→ EXERCISE OBJECTIVE:
Copy out word for word every line from the one containing "Click Add New Phone Contact Number breadcrumb" down to the one containing "pos(584,22)", including both ends, and leave the pictures out.

→ SUPPLIED MATERIAL:
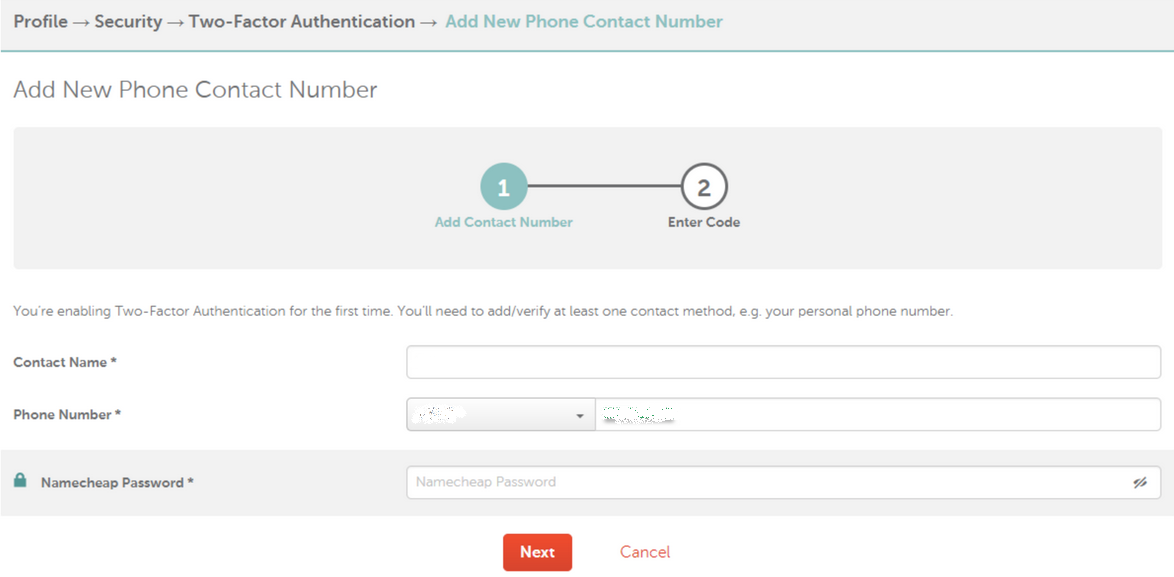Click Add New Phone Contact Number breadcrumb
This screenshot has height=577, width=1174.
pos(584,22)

* * *

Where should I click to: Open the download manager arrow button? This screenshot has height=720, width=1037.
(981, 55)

→ RESULT FOR THIS EXERCISE:
Click Add New Phone Contact Number breadcrumb
This screenshot has height=577, width=1174.
pos(584,22)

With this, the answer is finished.